The millions who turned out across Iran to mourn General Qasem Soleimani have testified to the apparent across-the-board popularity of a figure hailed as a “living martyr” for the Islamic republic.
Rising above divisions in Iran, funeral processions for the Revolutionary Guard commander assassinated in a US drone strike last week in Baghdad drew massive crowds between Sunday and Tuesday in the cities of Ahvaz, Mashhad, Tehran, Qom and finally Kerman, his hometown.
“The last time I remember such a crowd was at Ayatollah (Ruhollah) Khomeini’s funeral 30 years ago,” prominent Iranian journalist Maziar Khosravi said of the turnout in the capital, referring to the founder of the Islamic republic.
The show of national unity has contrasted sharply with the downbeat mood in the country since nationwide demonstrations that were violently put down by security forces in November.
Soleimani, killed at the age of 62, had been at the centre of power-broking in the region for two decades as chief of the elite external operations Quds Force of the Revolutionary Guards.
Powerful and always presentable, yet discreet, he was also a popular figure during his lifetime, not just in death.
A survey published in 2018 by IranPoll and the University of Maryland—one of the few considered reliable by analysts—found Soleimani had a popularity rating of 83 percent, ahead of President Hassan Rouhani and Foreign Minister Mohammad Javad Zarif.
Declared a “living martyr” by Iran’s supreme leader Ayatollah Ali Khamenei while still alive, Soleimani was widely regarded as a hero for his role in defeating the Islamic State jihadist group in both Iraq and Syria.
In the eyes of many Iranians, his military and strategic prowess were instrumental in warding off the multi-ethnic disintegration of neighbouring countries such as Afghanistan as well as Syria and Iraq.

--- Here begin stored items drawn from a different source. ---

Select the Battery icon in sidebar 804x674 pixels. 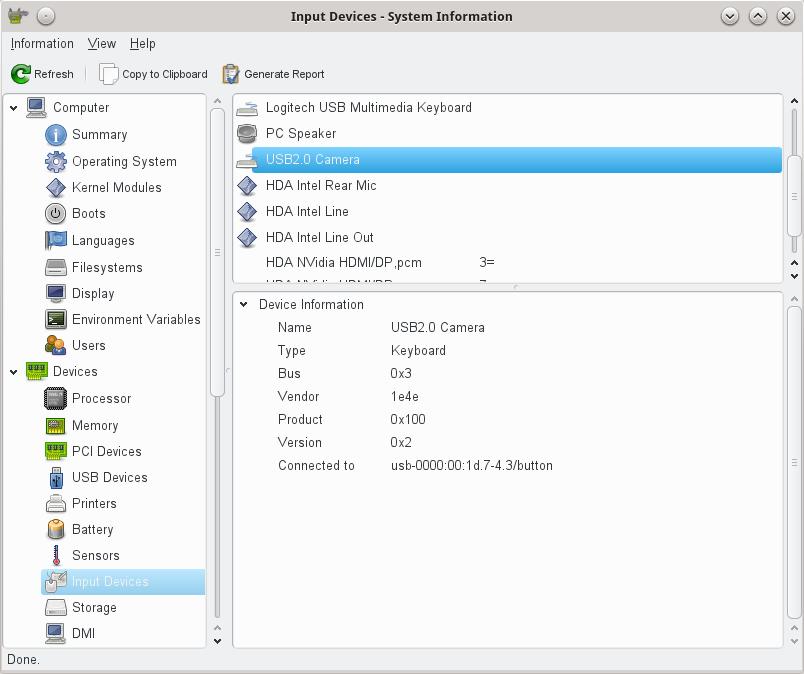[56, 529]
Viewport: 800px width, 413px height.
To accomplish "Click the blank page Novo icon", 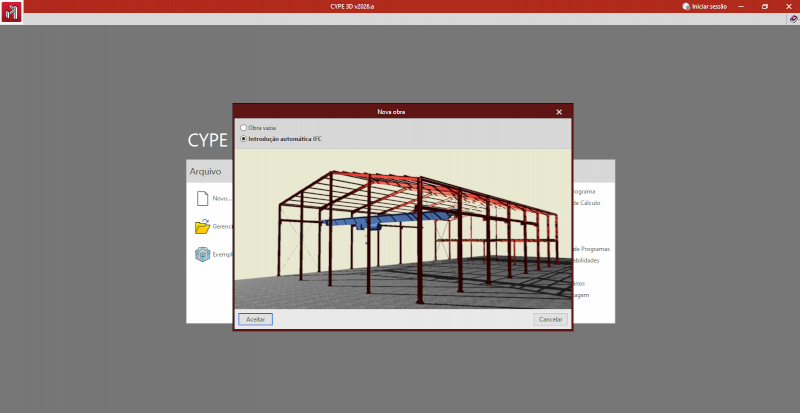I will 203,198.
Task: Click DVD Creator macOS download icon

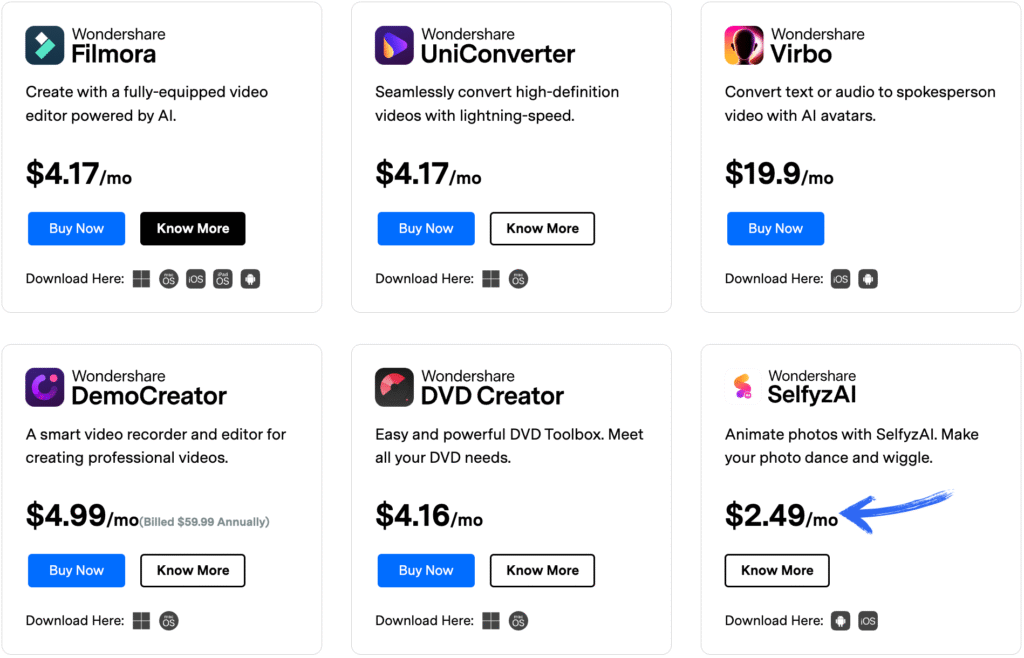Action: click(519, 621)
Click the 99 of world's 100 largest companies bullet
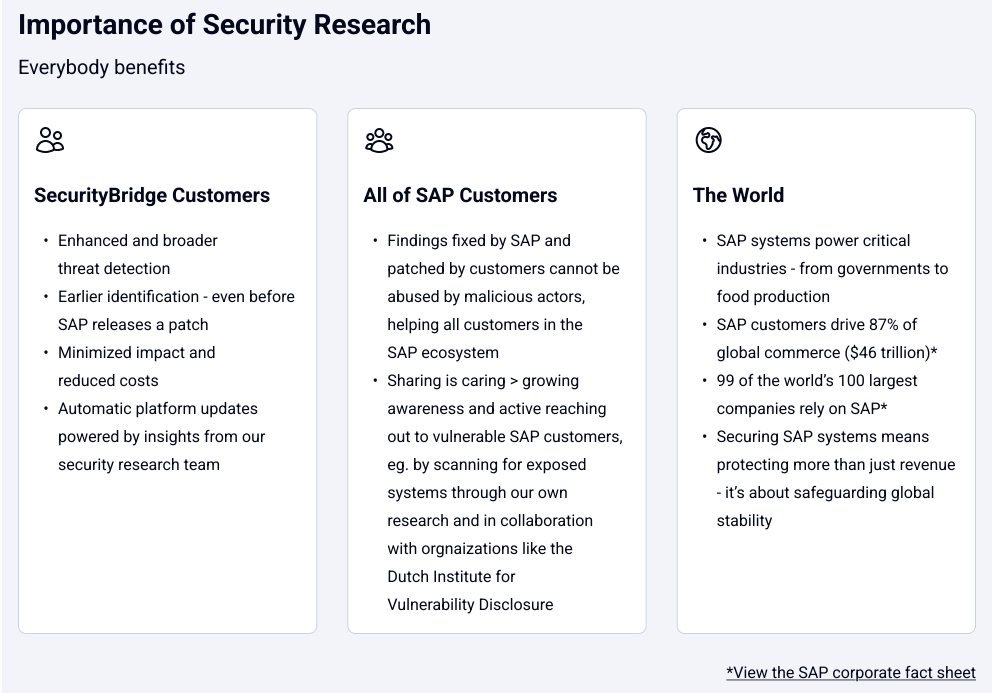Screen dimensions: 998x693 817,394
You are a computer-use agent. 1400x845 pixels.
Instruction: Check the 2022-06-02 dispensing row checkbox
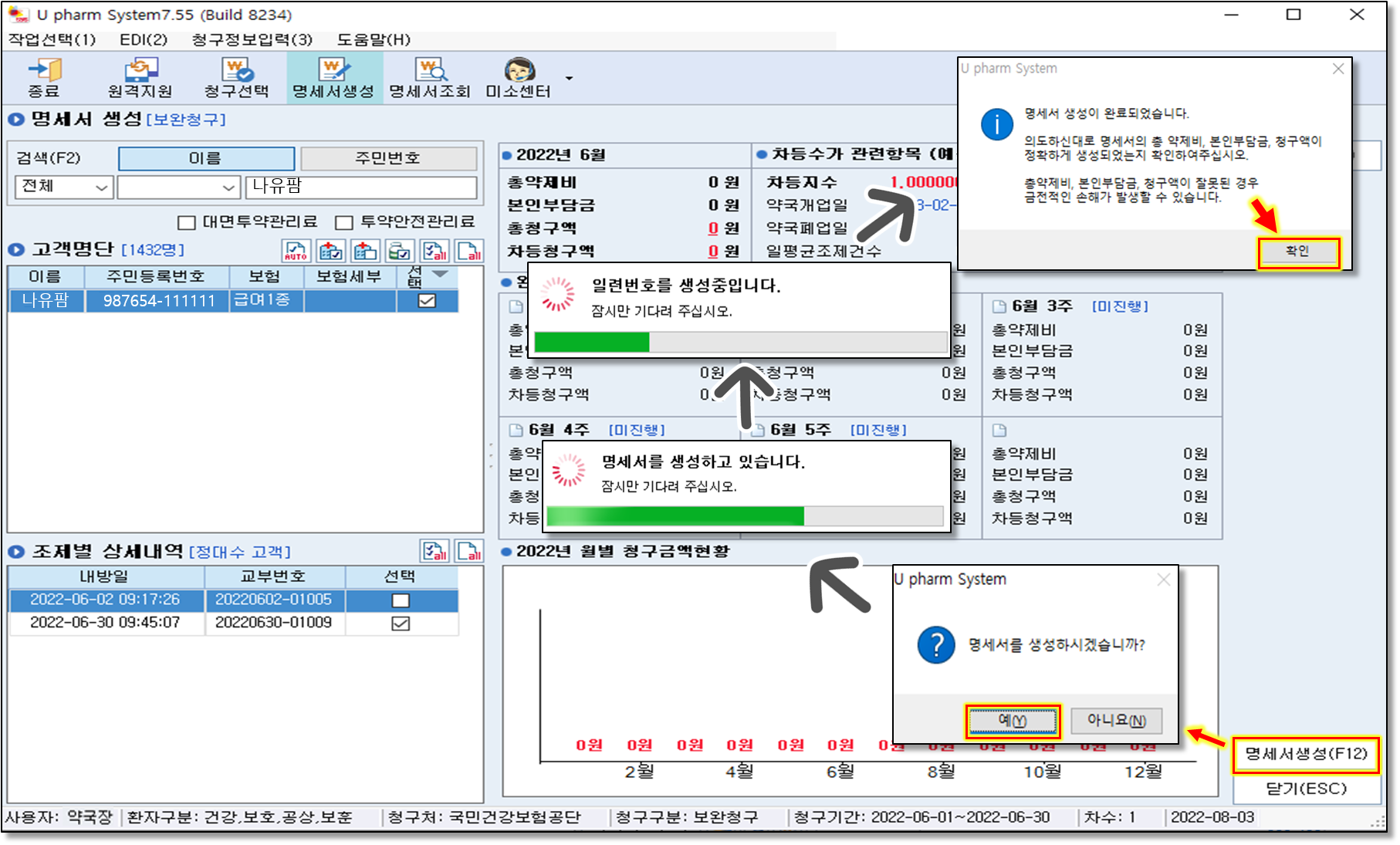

In a rare tribute to his status, a mosque in Qom, the spiritual capital of Shiite Iran, hoisted the red flag symbolising the blood of martyrs that is traditionally reserved for the Islamic holy month of Muharram.
Khosravi, the journalist, noted that huge crowds from different sectors of society had also turned out to mourn and pay tribute to Soleimani in Ahvaz, capital of the down-at-heel province of Khuzestan and a hotspot in last year’s protests.
Hassan Razavi, a lawyer and University of Tehran teacher, explained the roots of the general’s popularity at home.
“What people liked about him is that while some other military commanders after the Iraq-Iran war shifted their life toward politics and economy, he continued his role in the military,” said Razavi.
He was seen to have played a “significant role in pushing (late Iraqi dictator) Saddam Hussein’s army out of the country” during the devastating war that raged between the two neighbours from 1980 to 1988.
“People witnessed that he never took financial advantage of his position for his personal life,” the lawyer said.
And, “he was so courageous that instead of leading the war out of war rooms far from the battlefield, he was in the middle of the battlefield on the frontline with his soldiers,” Razavi said.
Whereas previously he kept out of the limelight, Soleimani had in recent years become an unlikely celebrity in Iran—replete with a huge following on Instagram.
His profile shot up as the public face of Iran’s intervention in the Syrian conflict from 2013, appearing in battlefield photos, documentaries—and even being featured in a music video and animated film.